LDMX-Software / Framework

Event-by-event processing framework using CERN's ROOT and C++17
2 stars 1 forks source link

Auto Python Bindings #44

Open tomeichlersmith opened 3 years ago

tomeichlersmith commented 3 years ago

@omar-moreno and I have chatted about this idea on-and-off and I am really excited about it. I've done some surface-level research and just wanted to open an issue to keep track of my notes.

Goal

The long term goal would be to get rid of ConfigurePython and fire altogether.
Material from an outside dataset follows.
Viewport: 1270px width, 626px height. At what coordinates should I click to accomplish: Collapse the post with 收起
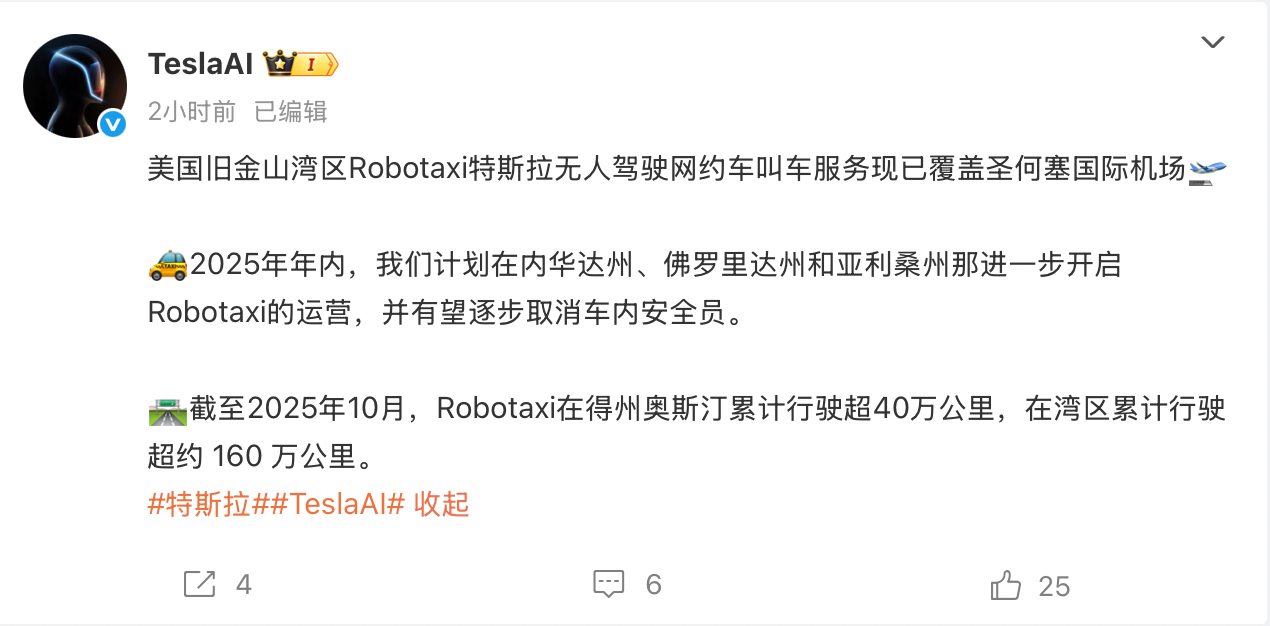[x=441, y=505]
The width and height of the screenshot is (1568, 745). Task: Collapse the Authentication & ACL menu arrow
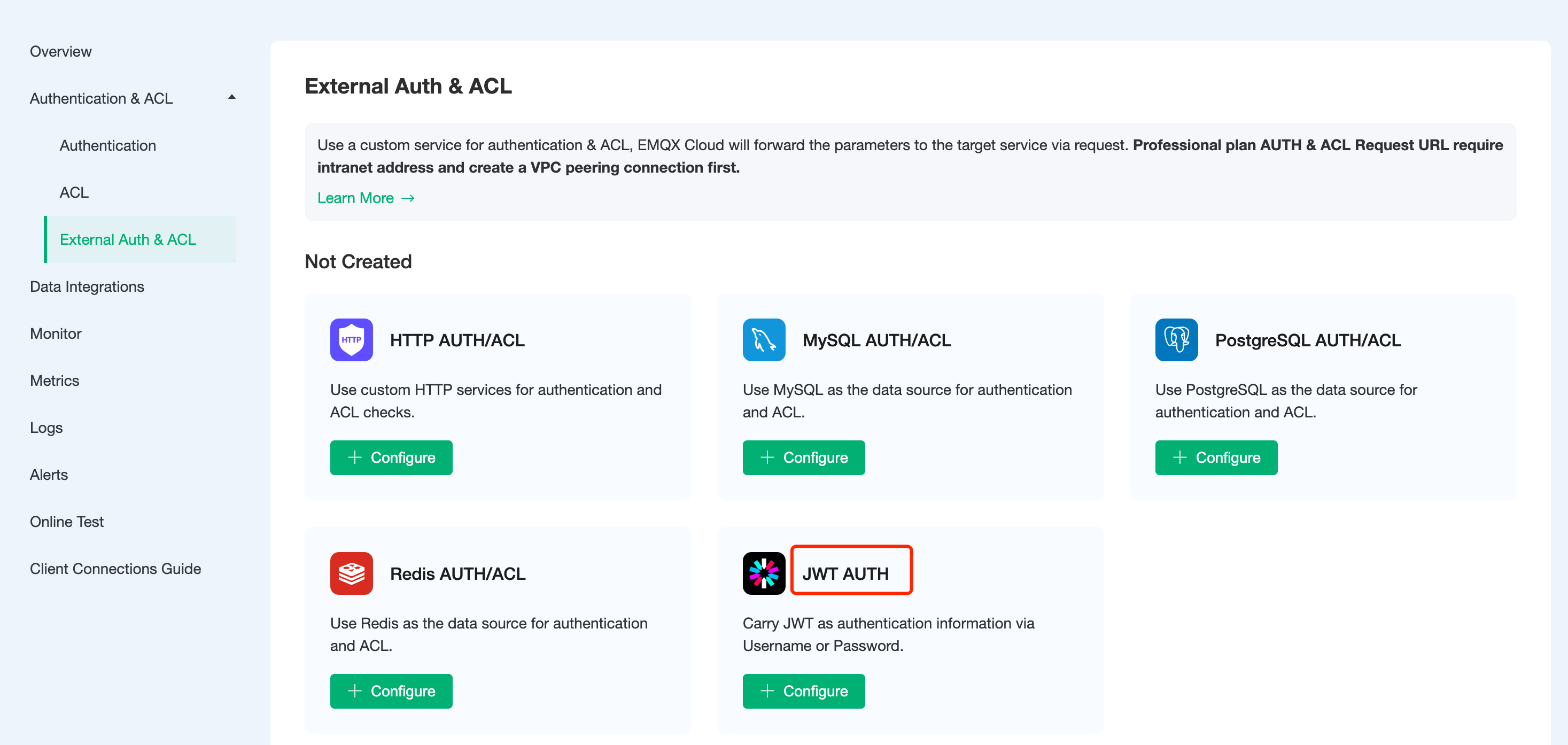pyautogui.click(x=231, y=97)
We would instead call Process::run directly from a script run inside python after doing all the necessary configuration. i.e. instead of having a "configuration script", we would have a running script that is really similar.

# code snippet

from LDMX.Framework import Process
p = Process('run')

from LDMX.SimCore import simulator
sim = simulator.simulator('test')
sim.setDetector('ldmx-dev-v12')
# other configurations and calls to Cpp functions

# attach processors same as before? (hopefully)
p.sequence = [ sim ]

# pause to make sure config is correct
p.pause()

# actually run the processing pass
p.run()

# could do some post-processing python nonsense

Another goal that would be awesome if we can get it to work is to have a Python parent class for both the Cpp pythonizations and potentially new Python processors. i.e. Something like the following


from LDMX.Framework import Process
p = Process('run')

from LDMX.Framework import Analyzer

class MyAnalyzer(Analyzer) :
    def analyze(self, event) : 
        # event is our event bus
        # do normal python analysis nonsense

# attach python analyzer alongside Cpp processors
p.sequence = [ sim, MyAnalyzer() ]
p.run()

Both of these would be run through python instead of fire:

ldmx python3 run.py

Tools

Both have their pros and cons from my research.

Note Boost.Python cppyy
Changes to C++ required optional
CMake Interface available available
Inheritance Handling available automatic
Pre-Compiled Python Module default unavailable?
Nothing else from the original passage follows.